#### [About this task]
Your answer must be the data repeated exactly, with no pictures in it.

** Opening Records for this task block **

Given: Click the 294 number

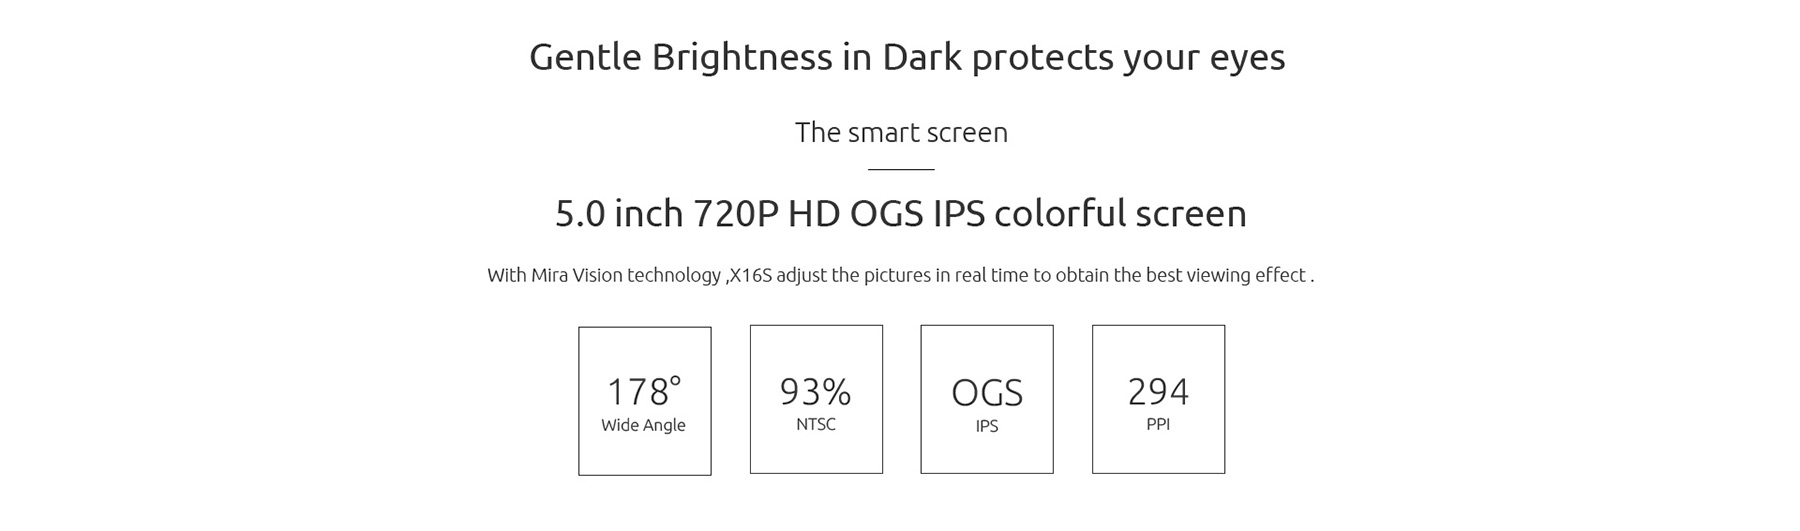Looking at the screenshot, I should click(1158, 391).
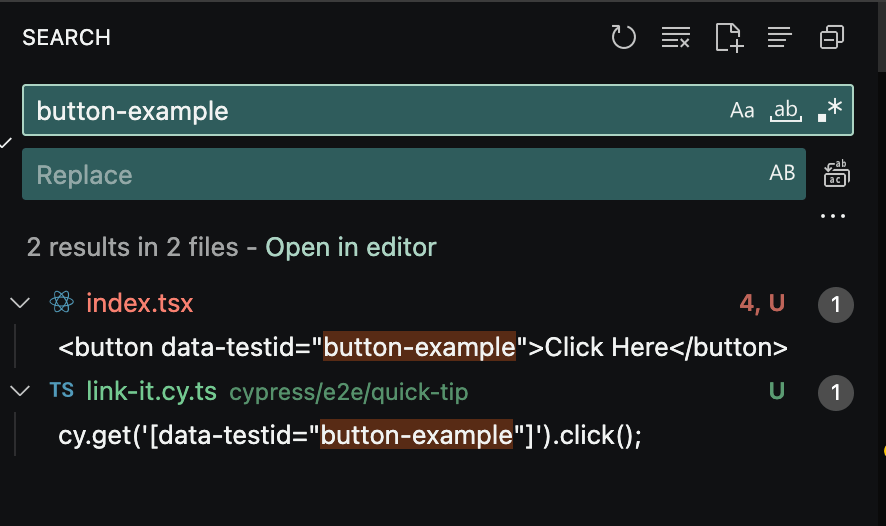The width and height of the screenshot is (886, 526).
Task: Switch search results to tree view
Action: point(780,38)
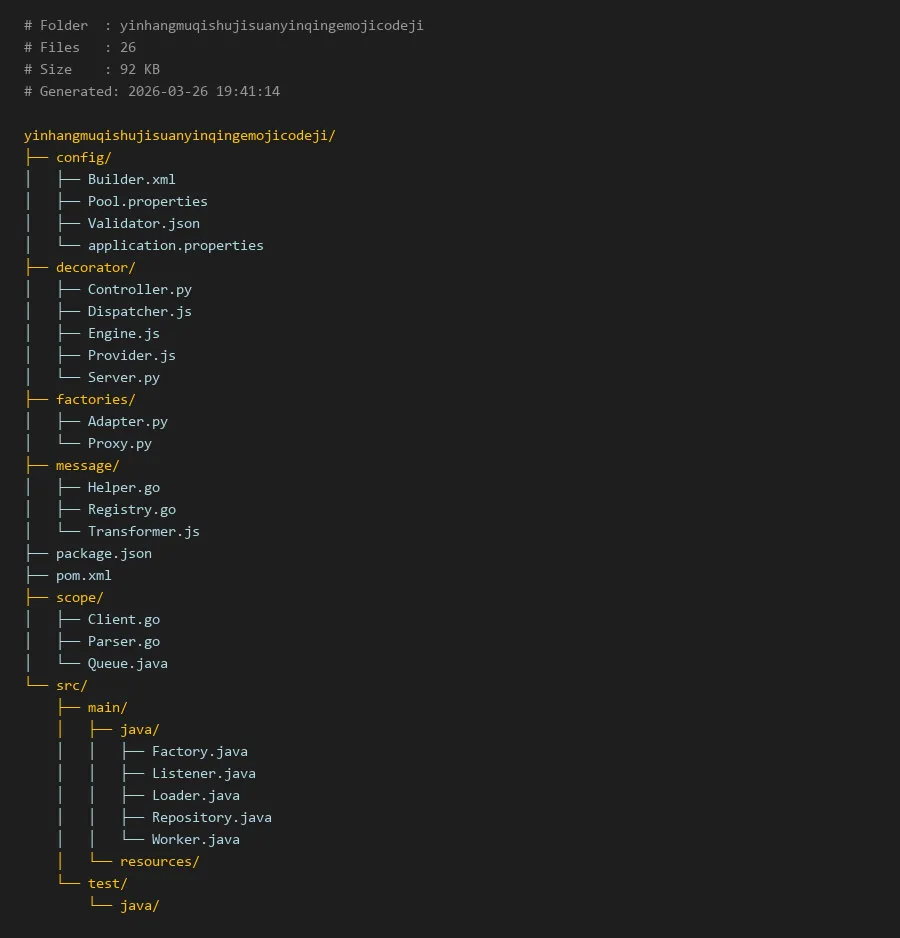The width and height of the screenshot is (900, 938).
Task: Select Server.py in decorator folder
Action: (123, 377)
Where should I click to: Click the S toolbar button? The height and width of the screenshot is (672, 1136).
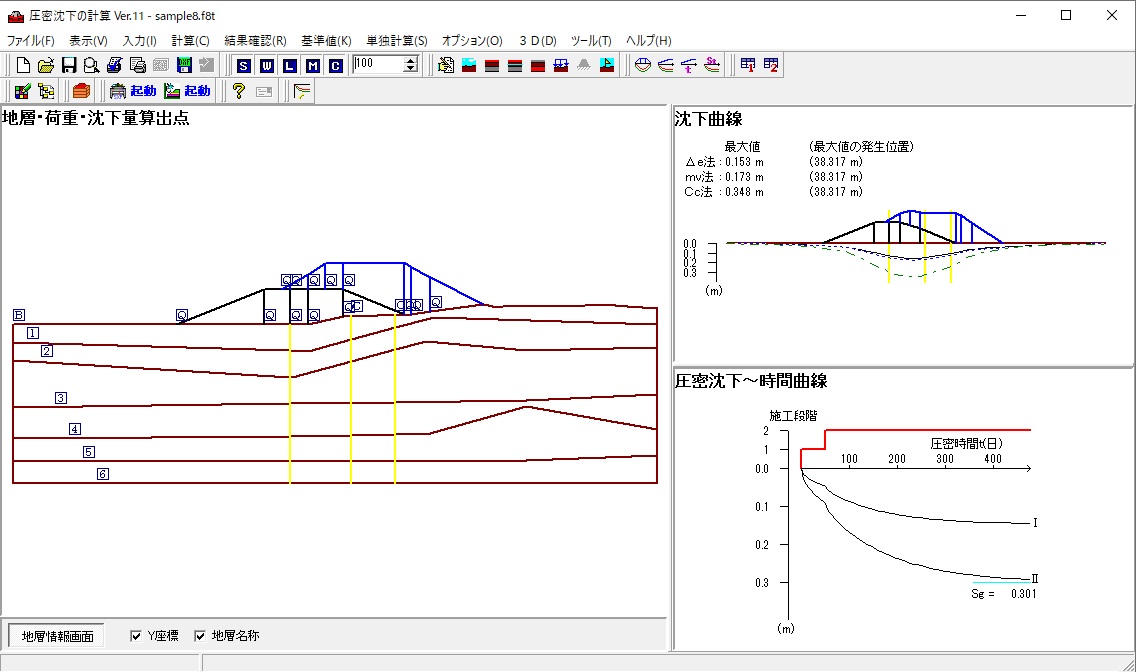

** Closing Records for this task block **

#### [Solution for this problem]
Given: Click the 294 number

Looking at the screenshot, I should click(1158, 391).
The width and height of the screenshot is (886, 526).
Task: Switch search results to tree view
Action: point(780,38)
The width and height of the screenshot is (900, 938).
Task: Select Server.py in decorator folder
Action: (123, 377)
Where should I click to: Click the S toolbar button? The height and width of the screenshot is (672, 1136).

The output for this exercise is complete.